As the chair of ASEAN in its fiftieth year, the Philippines has a unique opportunity to shine a spotlight on Southeast Asia’s most pressing political and security challenges. No stranger to the difficulties in the South China Sea, the Philippines is seeing new evolutions to its trials: first, in the form of Chinese vessels loitering in Benham Rise and, second, in the prospect of Chinese construction on Scarborough Shoal.
In light of these events, the Philippines must continue to take pains to uphold its sovereign rights and defend its national interests against unlawful or unilateral action. Nine months after the country’s success at The Hague-based Arbitral Tribunal, the government has taken on the task of working with fellow claimants and ASEAN members to finalize a framework for the long-awaited Code of Conduct for the South China Sea.
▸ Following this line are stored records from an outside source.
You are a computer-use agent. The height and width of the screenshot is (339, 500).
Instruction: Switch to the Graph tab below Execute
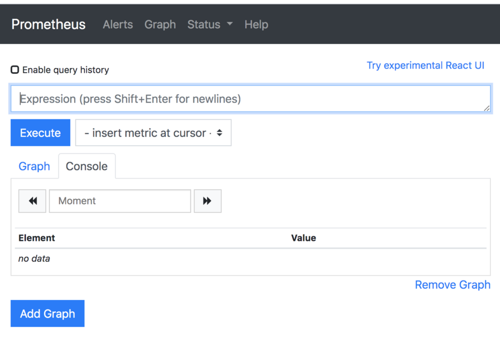pos(34,166)
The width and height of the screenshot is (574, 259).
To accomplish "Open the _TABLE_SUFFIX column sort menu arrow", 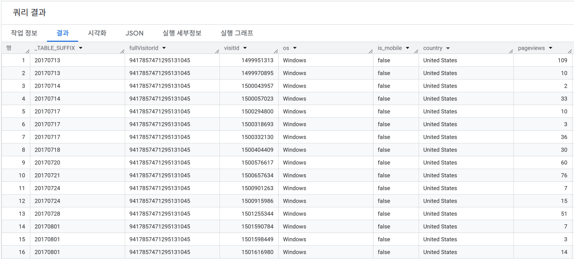I will click(81, 48).
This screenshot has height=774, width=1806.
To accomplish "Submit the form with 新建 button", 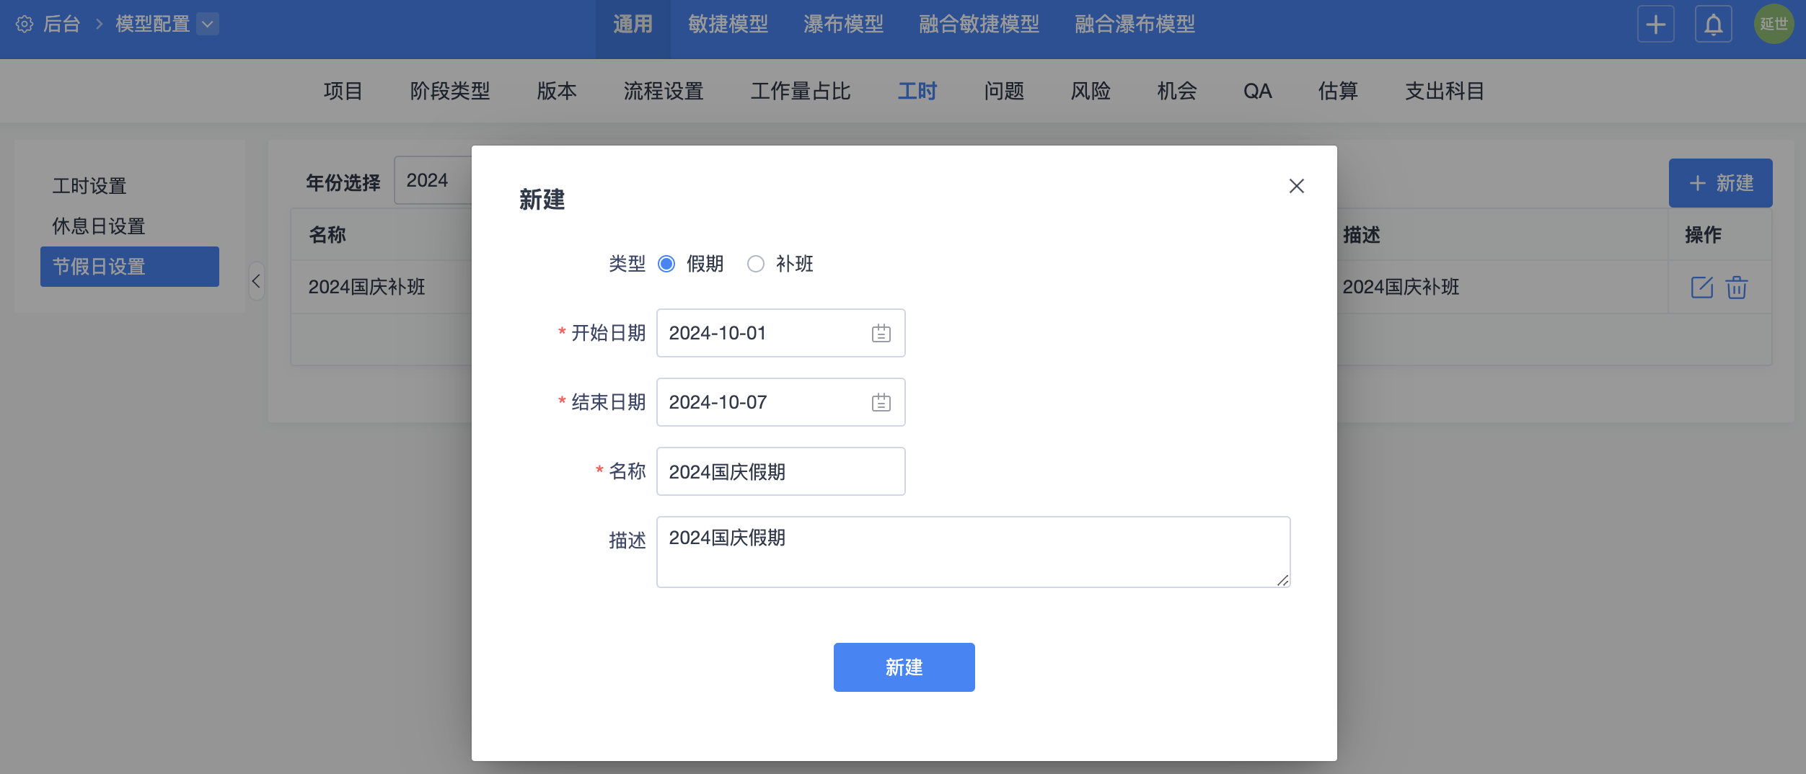I will [904, 667].
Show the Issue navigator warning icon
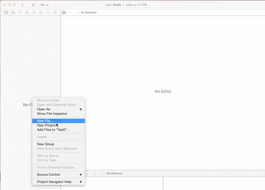Screen dimensions: 265x190 coord(27,12)
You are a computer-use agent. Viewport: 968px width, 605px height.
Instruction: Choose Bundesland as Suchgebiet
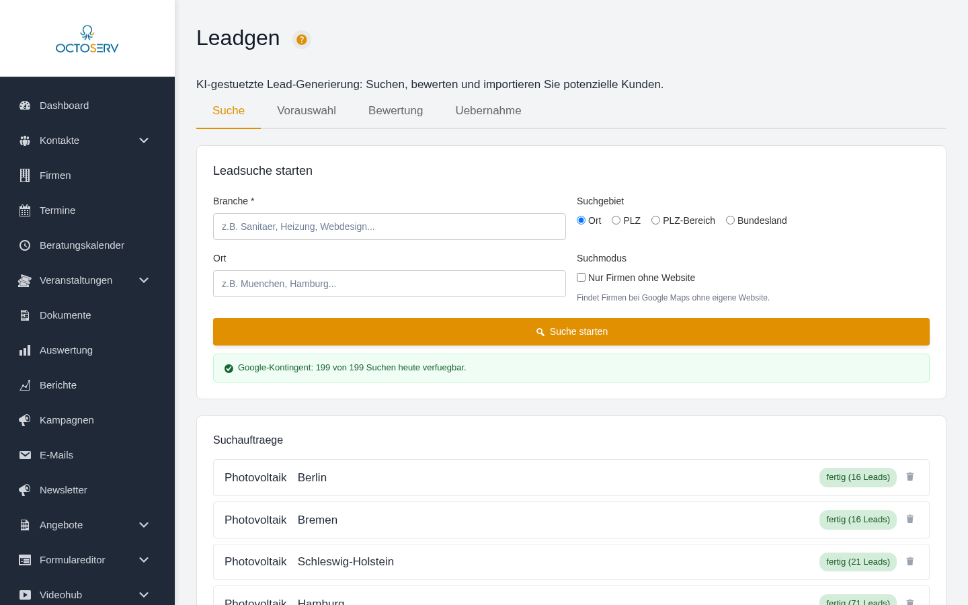tap(730, 220)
Thus far, however, the administration has not taken the opportunity to reaffirm the award nor address its significance to the region and the rules-based order that Southeast Asia has benefited from.
This forum, entitled “The South China Sea: The Philippines, ASEAN, and their International Partners” held on April 25, Tuesday, brought together perspectives on the maritime challenges and on how the country can act independently and in unison with its neighbors and friends to build support for and ensure the rule of international law and to safeguard the stability of Southeast Asia.